Como o relevo das montanhas funcionava como uma pista natural?
Nas áreas próximas aos Andes, ventos que encontravam as encostas eram desviados para cima, criando correntes ascendentes conhecidas como sustentação de encosta. A ave poderia correr em direção a uma descida, abrir as asas e aproveitar o fluxo ascendente para se afastar do chão. A simulação indicou que uma corrida próxima de 5 metros por segundo em uma inclinação de 10 graus poderia tornar a decolagem possível, especialmente com uma corrente térmica nas proximidades.
Isso não significa que ela fosse incapaz de levantar voo longe de grandes montanhas. Colinas, barrancos, rajadas de vento frontal e pequenas inclinações também poderiam oferecer o impulso necessário. Nas planícies, entretanto, a escolha do local e do horário seria decisiva, pois o solo quente das horas centrais do dia produziria térmicas mais intensas do que o ar frio das primeiras horas da manhã.

Por que a Argentavis continua desafiando o que sabemos sobre aves gigantes?
Durante muito tempo, ela foi apresentada simplesmente como a maior ave voadora conhecida. Atualmente, a descrição precisa é mais interessante: ela permanece entre as maiores e provavelmente foi a ave voadora mais pesada já identificada, enquanto espécies como Pelagornis sandersi podem ter alcançado uma envergadura superior. A mudança mostra como novas análises conseguem revisar reconstruções feitas a partir de fósseis incompletos.

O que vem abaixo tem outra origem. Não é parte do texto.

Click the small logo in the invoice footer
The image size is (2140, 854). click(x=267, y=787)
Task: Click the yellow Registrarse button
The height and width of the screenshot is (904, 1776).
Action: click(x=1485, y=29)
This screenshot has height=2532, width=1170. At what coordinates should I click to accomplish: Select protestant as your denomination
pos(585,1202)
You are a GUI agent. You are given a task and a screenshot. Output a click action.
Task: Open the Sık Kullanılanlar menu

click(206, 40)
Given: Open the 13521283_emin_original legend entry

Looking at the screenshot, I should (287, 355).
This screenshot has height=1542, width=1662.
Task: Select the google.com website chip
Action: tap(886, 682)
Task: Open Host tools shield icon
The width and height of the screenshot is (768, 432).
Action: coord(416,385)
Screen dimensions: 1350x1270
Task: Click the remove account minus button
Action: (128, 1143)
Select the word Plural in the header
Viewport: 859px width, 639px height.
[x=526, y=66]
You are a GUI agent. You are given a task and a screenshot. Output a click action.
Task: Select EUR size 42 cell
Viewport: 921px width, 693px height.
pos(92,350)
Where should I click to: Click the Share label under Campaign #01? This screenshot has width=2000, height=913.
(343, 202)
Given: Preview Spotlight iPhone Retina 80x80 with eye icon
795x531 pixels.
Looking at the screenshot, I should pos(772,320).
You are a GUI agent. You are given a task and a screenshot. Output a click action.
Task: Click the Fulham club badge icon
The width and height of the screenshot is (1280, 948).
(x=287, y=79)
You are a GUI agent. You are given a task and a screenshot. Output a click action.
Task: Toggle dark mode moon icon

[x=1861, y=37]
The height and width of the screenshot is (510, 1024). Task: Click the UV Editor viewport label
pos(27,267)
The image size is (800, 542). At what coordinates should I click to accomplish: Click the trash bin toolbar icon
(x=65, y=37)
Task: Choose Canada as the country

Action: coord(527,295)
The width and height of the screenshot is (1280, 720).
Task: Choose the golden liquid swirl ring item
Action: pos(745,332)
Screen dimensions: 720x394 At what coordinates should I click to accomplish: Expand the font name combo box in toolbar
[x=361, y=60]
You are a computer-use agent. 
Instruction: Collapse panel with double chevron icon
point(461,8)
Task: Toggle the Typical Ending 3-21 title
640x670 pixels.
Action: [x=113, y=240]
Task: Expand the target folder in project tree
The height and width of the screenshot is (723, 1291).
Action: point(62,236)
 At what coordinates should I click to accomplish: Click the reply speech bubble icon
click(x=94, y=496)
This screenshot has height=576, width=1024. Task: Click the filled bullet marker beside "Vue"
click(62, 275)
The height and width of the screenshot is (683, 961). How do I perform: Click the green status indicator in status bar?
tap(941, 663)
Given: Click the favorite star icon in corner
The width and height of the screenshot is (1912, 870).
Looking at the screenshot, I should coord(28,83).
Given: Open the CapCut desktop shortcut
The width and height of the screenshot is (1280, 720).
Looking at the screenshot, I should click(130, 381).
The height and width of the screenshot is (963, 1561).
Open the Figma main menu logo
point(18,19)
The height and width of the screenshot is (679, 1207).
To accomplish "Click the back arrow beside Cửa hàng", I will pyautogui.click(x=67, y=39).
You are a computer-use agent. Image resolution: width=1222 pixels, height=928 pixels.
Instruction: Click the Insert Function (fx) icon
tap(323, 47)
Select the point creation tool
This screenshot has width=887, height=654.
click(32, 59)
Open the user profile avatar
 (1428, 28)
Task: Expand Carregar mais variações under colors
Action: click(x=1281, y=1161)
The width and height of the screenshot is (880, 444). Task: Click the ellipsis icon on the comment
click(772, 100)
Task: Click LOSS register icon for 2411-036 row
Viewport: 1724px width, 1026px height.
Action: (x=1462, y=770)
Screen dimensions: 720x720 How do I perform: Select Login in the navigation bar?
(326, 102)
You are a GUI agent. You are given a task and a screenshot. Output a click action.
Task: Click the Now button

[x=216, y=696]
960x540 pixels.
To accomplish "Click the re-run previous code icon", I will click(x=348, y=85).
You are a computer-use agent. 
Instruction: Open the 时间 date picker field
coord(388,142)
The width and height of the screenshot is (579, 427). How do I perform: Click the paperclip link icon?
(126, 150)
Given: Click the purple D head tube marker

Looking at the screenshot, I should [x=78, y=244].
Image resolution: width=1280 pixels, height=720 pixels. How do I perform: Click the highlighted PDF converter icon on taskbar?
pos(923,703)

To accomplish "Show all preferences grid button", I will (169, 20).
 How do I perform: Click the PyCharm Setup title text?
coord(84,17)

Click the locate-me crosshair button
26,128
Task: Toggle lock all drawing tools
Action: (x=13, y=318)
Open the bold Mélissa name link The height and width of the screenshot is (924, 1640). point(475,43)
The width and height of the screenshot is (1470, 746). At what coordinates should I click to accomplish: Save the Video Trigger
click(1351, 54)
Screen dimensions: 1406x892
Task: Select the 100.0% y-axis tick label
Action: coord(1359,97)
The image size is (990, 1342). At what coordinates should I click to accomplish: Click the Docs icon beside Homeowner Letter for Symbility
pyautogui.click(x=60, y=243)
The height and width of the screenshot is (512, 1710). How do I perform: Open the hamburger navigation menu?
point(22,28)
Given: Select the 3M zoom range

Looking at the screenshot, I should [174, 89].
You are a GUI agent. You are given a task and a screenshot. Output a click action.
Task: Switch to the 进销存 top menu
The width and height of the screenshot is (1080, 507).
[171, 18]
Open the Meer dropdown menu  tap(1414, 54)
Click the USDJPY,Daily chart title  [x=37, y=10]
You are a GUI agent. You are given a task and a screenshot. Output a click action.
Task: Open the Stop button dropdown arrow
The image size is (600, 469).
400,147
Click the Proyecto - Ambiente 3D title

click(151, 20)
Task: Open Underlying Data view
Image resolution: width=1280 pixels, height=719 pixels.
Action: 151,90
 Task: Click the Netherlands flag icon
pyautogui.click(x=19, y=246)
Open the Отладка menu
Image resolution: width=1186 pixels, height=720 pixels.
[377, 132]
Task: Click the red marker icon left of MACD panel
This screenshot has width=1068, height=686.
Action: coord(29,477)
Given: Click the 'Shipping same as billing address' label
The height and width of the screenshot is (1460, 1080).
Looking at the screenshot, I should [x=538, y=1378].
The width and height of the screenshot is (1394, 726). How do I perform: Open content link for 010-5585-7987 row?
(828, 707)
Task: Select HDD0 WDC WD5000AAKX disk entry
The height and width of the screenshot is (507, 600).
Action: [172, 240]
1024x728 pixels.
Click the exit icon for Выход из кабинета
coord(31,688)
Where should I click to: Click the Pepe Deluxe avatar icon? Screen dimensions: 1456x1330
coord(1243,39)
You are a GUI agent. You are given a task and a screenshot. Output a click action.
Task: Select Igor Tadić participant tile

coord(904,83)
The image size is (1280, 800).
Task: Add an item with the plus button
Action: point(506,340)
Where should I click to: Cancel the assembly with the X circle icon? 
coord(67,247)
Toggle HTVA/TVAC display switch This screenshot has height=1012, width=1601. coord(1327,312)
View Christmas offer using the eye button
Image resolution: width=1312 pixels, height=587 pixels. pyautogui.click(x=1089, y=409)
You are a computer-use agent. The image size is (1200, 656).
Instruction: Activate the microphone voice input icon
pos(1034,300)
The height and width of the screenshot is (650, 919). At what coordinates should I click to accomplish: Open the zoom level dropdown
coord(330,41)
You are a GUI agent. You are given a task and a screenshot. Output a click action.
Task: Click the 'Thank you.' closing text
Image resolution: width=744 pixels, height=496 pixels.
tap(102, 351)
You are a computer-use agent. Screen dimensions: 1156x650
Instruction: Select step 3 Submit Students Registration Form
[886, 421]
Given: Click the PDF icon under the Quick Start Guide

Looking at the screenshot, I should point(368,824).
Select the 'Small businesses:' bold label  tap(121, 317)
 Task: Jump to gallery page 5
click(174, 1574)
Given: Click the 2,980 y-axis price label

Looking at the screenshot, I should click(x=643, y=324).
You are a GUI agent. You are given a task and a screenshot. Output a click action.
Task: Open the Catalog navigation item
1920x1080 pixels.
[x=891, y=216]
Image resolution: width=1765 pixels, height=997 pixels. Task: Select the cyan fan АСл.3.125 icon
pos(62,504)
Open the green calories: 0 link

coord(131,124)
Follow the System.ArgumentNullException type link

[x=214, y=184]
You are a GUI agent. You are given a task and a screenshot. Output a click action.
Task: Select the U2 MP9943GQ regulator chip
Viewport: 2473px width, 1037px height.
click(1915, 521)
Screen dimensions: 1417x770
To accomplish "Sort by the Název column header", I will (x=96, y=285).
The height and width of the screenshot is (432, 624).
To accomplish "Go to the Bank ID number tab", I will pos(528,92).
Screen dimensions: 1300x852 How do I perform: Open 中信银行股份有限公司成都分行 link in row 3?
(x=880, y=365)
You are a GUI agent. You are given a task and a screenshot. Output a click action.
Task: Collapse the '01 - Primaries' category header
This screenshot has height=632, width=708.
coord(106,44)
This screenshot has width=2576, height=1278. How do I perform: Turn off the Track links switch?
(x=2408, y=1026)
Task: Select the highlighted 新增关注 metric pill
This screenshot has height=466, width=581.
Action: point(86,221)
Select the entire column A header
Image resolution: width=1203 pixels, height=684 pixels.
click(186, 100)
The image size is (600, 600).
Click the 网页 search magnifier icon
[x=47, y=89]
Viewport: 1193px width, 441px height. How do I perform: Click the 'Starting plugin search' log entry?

A história de seu voo também demonstra que a capacidade de voar não dependia apenas dos músculos e das asas. O clima seco, o aquecimento das planícies, as encostas e os ventos formavam parte de seu sistema de locomoção. Sem essas forças naturais, o animal talvez mal conseguisse deixar o solo; com elas, poderia transformar um corpo de 70 quilos em um enorme planador vivo sobre a América do Sul.